WHAT NEEDS TO BE DONE: From the opening line of the records through the line bearing "Vote file as", set down every line exactly.

____________

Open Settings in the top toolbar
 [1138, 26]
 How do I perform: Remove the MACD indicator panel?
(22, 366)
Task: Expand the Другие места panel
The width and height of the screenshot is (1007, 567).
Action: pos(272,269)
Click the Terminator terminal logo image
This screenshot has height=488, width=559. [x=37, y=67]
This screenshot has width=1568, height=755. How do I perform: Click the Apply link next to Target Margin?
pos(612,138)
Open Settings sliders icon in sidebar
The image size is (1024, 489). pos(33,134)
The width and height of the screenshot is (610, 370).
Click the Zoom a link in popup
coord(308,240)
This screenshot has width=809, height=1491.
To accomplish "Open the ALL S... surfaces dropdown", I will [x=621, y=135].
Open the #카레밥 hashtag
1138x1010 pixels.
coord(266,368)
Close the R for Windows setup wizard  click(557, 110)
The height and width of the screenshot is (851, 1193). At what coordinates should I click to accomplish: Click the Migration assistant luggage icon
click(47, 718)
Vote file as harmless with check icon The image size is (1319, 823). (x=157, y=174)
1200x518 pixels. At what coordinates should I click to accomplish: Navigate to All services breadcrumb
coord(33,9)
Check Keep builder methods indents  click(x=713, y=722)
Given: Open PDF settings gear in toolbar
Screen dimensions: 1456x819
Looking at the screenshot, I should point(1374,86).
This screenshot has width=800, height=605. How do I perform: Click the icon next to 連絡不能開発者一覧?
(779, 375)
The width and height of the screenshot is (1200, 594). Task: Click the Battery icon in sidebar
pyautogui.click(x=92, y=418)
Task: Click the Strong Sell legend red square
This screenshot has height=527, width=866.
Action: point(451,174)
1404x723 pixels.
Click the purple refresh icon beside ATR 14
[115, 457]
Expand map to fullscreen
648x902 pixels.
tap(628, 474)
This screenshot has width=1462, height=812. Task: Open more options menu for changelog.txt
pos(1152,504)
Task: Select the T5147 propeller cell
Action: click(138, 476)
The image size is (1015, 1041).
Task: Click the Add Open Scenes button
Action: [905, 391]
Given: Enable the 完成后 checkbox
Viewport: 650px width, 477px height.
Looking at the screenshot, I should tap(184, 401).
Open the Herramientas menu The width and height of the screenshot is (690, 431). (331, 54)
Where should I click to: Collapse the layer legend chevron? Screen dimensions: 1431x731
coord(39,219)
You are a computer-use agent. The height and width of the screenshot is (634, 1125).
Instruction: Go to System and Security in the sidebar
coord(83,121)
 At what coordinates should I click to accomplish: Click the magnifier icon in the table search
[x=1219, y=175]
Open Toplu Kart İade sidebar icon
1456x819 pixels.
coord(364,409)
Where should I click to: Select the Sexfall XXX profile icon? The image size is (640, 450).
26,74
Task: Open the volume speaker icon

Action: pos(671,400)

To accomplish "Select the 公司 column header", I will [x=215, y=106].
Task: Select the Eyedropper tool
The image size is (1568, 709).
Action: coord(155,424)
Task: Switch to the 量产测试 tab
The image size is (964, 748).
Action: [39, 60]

____________

ANSWER TO THIS EXERCISE:
Open Settings in the top toolbar
 [1138, 26]
 How do I perform: Remove the MACD indicator panel?
(22, 366)
Task: Expand the Другие места panel
The width and height of the screenshot is (1007, 567).
Action: pos(272,269)
Click the Terminator terminal logo image
This screenshot has height=488, width=559. [x=37, y=67]
This screenshot has width=1568, height=755. How do I perform: Click the Apply link next to Target Margin?
pos(612,138)
Open Settings sliders icon in sidebar
The image size is (1024, 489). pos(33,134)
The width and height of the screenshot is (610, 370).
Click the Zoom a link in popup
coord(308,240)
This screenshot has width=809, height=1491.
To accomplish "Open the ALL S... surfaces dropdown", I will [x=621, y=135].
Open the #카레밥 hashtag
1138x1010 pixels.
coord(266,368)
Close the R for Windows setup wizard  click(557, 110)
The height and width of the screenshot is (851, 1193). At what coordinates should I click to accomplish: Click the Migration assistant luggage icon
click(47, 718)
Vote file as harmless with check icon The image size is (1319, 823). (x=157, y=174)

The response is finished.